Les aveux de Cédric Jubillar
« Je voulais qu’elle se taise, je l’ai attrapée par le cou et j’ai serré, je lui disais : tais-toi, tais-toi, je t’en supplie, tais-toi », a déclaré Cédric Jubillar à la justice. Il a expliqué que les faits se sont déroulés dans la nuit du 15 au 16 décembre 2020. Après s’être couché vers 22h30 avec son fils et Delphine, il s’est réveillé vers 1h ou 1h30 et est allé dans le salon. Delphine lui a demandé ce qu’il faisait là, et il a répondu : « Comme tu as demandé le divorce, je n’ai plus de compte à te rendre ».
Selon son récit, Delphine a brandi son téléphone, lui montrant une photo qu’il a perçue comme « un peu sexy ». Il s’est alors réfugié dans la cuisine pour se rouler une cigarette, et « c’est parti en insultes ». Delphine l’a traité de « merde » et de « toxico de merde », ajoutant : « je fais bien de me barrer, personne ne voudra de toi ».
Le déclencheur : une phrase qui a fait « péter les plombs »
Cédric Jubillar a affirmé que c’est une phrase de Delphine qui l’a fait « vriller » : « Maintenant, je n’ai plus rien à perdre, je peux te l’avouer, j’en ai trouvé un qui me fait mieux l’amour que toi ». Il a alors attrapé Delphine par le cou et serré jusqu’à ce qu’elle se taise. « Il m’a fallu quelques instants pour réaliser que je venais de tuer la mère de mes enfants », a-t-il ajouté.
En panique, il a chargé le corps sur son épaule et l’a déposé dans le coffre de sa voiture. Il a descendu la route au point mort pour ne pas réveiller les voisins, puis a démarré. Il s’est rendu route de Cordes-sur-Ciel, où il a creusé une tombe avec ses mains dans des monticules de terreau. « Je pensais vraiment qu’on allait la retrouver avant, je suis très étonné que ça n’a pas été le cas », a-t-il déclaré.
Dissimulation des preuves
Après avoir caché le corps, Cédric Jubillar est rentré chez lui, a vérifié que les enfants dormaient, puis a pris le téléphone de Delphine, une paire de boots et un manteau, et a tout jeté dans la poubelle d’un voisin, à 50 mètres de la maison. Ces aveux interviennent après des années de déni et de procédures judiciaires complexes. Le procès, désormais attendu en 2027, devra déterminer la peine de l’accusé, qui encourt la réclusion criminelle à perpétuité.
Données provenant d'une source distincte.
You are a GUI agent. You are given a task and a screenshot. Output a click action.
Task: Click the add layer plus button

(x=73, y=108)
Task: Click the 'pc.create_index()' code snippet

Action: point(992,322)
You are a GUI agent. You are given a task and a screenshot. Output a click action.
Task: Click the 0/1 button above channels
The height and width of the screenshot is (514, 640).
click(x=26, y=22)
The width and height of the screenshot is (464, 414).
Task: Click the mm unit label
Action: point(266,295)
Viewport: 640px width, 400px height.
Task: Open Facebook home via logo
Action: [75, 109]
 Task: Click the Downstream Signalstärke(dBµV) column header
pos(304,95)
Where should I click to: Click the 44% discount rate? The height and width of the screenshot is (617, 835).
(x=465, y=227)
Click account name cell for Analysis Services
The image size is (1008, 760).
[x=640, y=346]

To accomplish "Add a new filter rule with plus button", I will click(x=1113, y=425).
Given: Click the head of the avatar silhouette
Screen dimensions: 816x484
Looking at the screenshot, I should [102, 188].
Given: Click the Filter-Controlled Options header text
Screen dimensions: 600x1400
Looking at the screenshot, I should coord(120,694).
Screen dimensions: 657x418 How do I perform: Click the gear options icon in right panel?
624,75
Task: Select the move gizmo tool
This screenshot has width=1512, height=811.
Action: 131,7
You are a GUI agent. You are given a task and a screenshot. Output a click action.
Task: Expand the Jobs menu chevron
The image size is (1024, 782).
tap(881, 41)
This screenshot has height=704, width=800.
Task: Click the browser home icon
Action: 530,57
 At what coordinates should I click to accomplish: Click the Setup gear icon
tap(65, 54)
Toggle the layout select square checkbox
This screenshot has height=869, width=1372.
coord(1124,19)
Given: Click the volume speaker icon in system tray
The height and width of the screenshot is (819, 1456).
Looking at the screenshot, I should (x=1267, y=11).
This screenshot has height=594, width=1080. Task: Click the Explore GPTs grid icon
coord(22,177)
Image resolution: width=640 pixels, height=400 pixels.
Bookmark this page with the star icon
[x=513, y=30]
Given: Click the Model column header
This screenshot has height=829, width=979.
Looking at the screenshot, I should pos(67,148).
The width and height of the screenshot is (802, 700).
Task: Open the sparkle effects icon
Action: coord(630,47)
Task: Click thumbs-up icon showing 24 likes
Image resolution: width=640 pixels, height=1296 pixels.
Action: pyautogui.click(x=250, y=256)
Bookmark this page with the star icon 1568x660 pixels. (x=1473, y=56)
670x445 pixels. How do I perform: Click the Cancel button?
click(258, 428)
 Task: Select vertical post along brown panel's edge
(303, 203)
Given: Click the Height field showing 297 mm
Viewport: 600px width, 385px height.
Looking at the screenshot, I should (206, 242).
Selon une source proche du dossier, « les aveux de Cédric Jubillar constituent un tournant majeur dans cette affaire, mais l’enquête se poursuit pour corroborer ses déclarations ». L’affaire avait suscité une forte médiatisation, Delphine Aussaguel ayant disparu sans laisser de traces pendant plusieurs années avant que son corps ne soit découvert.